» **Problem to work on**:
Type each record below again, with the same words.
** Task data follows **
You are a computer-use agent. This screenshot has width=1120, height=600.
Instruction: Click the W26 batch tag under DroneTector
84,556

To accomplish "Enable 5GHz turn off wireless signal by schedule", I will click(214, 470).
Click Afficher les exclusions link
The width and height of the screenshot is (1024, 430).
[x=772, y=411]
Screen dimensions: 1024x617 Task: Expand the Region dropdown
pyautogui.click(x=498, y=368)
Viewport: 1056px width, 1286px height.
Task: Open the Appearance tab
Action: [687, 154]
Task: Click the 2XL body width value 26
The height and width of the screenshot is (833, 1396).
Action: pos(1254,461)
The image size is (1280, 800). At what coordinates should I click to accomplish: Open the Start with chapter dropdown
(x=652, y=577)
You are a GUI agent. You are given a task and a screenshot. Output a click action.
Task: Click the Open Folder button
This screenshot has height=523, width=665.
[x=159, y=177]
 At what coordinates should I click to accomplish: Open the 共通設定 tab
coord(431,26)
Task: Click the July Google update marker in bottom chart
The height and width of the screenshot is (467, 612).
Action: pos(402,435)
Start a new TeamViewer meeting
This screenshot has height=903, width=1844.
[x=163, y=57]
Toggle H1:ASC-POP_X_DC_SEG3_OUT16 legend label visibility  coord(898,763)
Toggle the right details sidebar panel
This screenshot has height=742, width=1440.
** End of Task data **
» **Output for this exercise**:
You are a computer-use agent. This screenshot has width=1120, height=600.
Instruction: Click the W26 batch tag under DroneTector
84,556

To accomplish "Enable 5GHz turn off wireless signal by schedule", I will click(214, 470).
Click Afficher les exclusions link
The width and height of the screenshot is (1024, 430).
[x=772, y=411]
Screen dimensions: 1024x617 Task: Expand the Region dropdown
pyautogui.click(x=498, y=368)
Viewport: 1056px width, 1286px height.
Task: Open the Appearance tab
Action: [687, 154]
Task: Click the 2XL body width value 26
The height and width of the screenshot is (833, 1396).
Action: pos(1254,461)
The image size is (1280, 800). At what coordinates should I click to accomplish: Open the Start with chapter dropdown
(x=652, y=577)
You are a GUI agent. You are given a task and a screenshot. Output a click action.
Task: Click the Open Folder button
This screenshot has height=523, width=665.
[x=159, y=177]
 At what coordinates should I click to accomplish: Open the 共通設定 tab
coord(431,26)
Task: Click the July Google update marker in bottom chart
The height and width of the screenshot is (467, 612).
Action: pos(402,435)
Start a new TeamViewer meeting
This screenshot has height=903, width=1844.
[x=163, y=57]
Toggle H1:ASC-POP_X_DC_SEG3_OUT16 legend label visibility  coord(898,763)
Toggle the right details sidebar panel
This screenshot has height=742, width=1440.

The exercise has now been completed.